With 45 degrees to go she would begin her transition from the internal cockpit scan to the external light from the meatball positioned on the left
side of the landing area, her gaze flicking inside and out, back and forth, checking and crosschecking a hundred times until she rolled wings level at ¾ of a mile just 250 feet from the surface she could sense but couldn’t see. From there it was fifteen seconds of laser focus keeping the meatball centered till the satisfying thud of the main-mounts on tarmac. A thousand micro-corrections conspired to make it appear smooth and effortless, like balancing on a beach ball.
Quick and Dingle were on their fifth touch-and-go of the night’s bounce session and she was in the zone. It was a different zone than the dogfighting she had been flying so recently. The threats were not simulated MiGs or missiles anymore; they were mostly inside her head now. If dogfighting was a barroom brawl, landing on a ship was brain surgery. She forced herself into an almost zen state, trying to stay calm, focused, and alert. The calmer she was the more she was able to develop a feel for the big, beastly 40,000 pound plane in the seat of her pants as she struggled to compensate for the forces of nature, entropy, and gravity with gas, stick, and rudder.
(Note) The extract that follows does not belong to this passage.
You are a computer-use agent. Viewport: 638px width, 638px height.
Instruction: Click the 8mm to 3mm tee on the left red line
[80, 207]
She continued her descending turn with the rate of descent precisely where it needed to be. She held the stick loosely, applying infinitesimal pressure with her fingertips, holding the turn at exactly 27 degrees. She noticed her speed creep up a couple of knots so she adjusted the throttles back a hair and pulled the stick toward her stomach with a few ounces more force. The extra knots bled away in a two even breaths. “Passing three-seventy five, five hundred down; in the groove.”
She snuck a peek out the left 10 o’clock of her windscreen. From the dark she picked up the meatball, the optical landing system. The orange ball was parked dead center, aligned with the line of green reference lights projecting horizontally from either side of the device. If the ball was high, she was high. Low, she was low. If she sagged to the far bottom it turned red which meant she was danger low and working on dead.